Steen won the world indoor bronze medal in Torun 2026 with 21.49m one year after claiming silver at the same championships in Nanjing in 2025. Steen improved his indoor PB to 22.07m at the Belgrade World Indoor Tour, just four cm shy of his outdoor PB of 22.11m set at the Prefontaine Classic in Eugene.
Geist improved his indoor PB of 22.04m last February in Ostrava and won the world indoor silver medal with 21.64m in Torun.
Uziel Munoz from Mexico won the world silver medal improving his PB to 21.97m in Tokyo 2025.
Women’s discus throw:
Two-time Olympic gold medallist Valarie Sion (née Allman) will start her bid for a record-equalling sixth Damond League title in the women’s discus throw. Sion completed a perfect Diamond League campaign by winning every single competition in 2025 in Xiamen (68.95m), Keqiao (70.08m), Rome (69.21m), Paris (67.58m), Eugene (70.68m) and Zurich (69.18m). She claimed the Diamond Trophy five times in a row in 2021, 2022, 2023, 2024 and 2025. With a sixth title Sion would draw level with discus thrower Sandra Elkasevic, Olympic and world shot put champion Valerie Adams and Colombia’s triple jump star Caterine Ibarguen, becoming he joint-most successful female athlete in Diamond League history. Sion opened her 2026 with 73.10 in Ramona. She won her first world title in Tokyo last year with 69.48m and two consecutive Olympic gold medals in Tokyo 2021 with 68.98m and Paris 2024 with 69.50m.
Sion will go head-to-head against Jorinde Van Klinken, who won the world silver medal in Tokyo 2025 with 67.50m. The Dutch thrower claimed two European silver medals in the shot put and discus throw in Rome 2024. She improved her national record tto 70.99m in Ramona last April.

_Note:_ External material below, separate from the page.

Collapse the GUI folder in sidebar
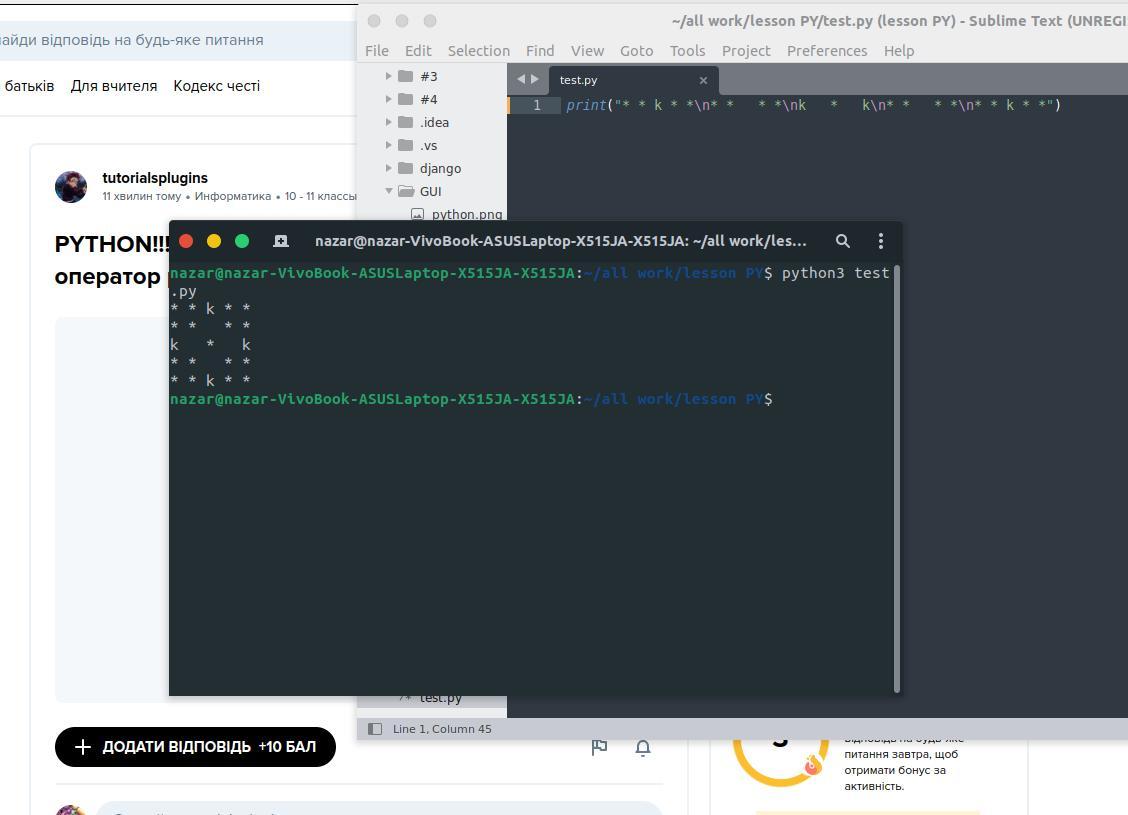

Van Klinken beat Sion at the Diamond League in Oslo in 2023.
The entire podium of the World Championships in Tokyo is completed by Silinda Morales, who won the bronze medal with 67.25m.
The other athletes to look out for are Laulaga Tausaga, who won the world title in Budapest 2023 ahead of Allman with 69.49m and set a PB of 70.72m in Ramona 2025, Feng Bin, world champion in Eugene 2022,Vanessa Kamgha from Sweden, fifth at the Olympic Games in Paris 2024 and fourth at the World Championships in Tokyo 2025, US throwers Veronica Fraley, who won the NCAA title in 2024 and improved her PB to 68.72 in Ramona last year, Cierra Jackson (PB 67.25 in Ramona), Eika Beistle (PB 66.72m in Allendale), and Shanice Craft from Germany, eight in the World Championships in Tokyo 2025 and three-time European bronze medallist.
Men’s 400 metres:
Reigning world champion Busang Collen Kebinatshipi will go head to head against Olympic bronze medallist Muzala Samukonga and world bronze medallist Bayapo Ndori.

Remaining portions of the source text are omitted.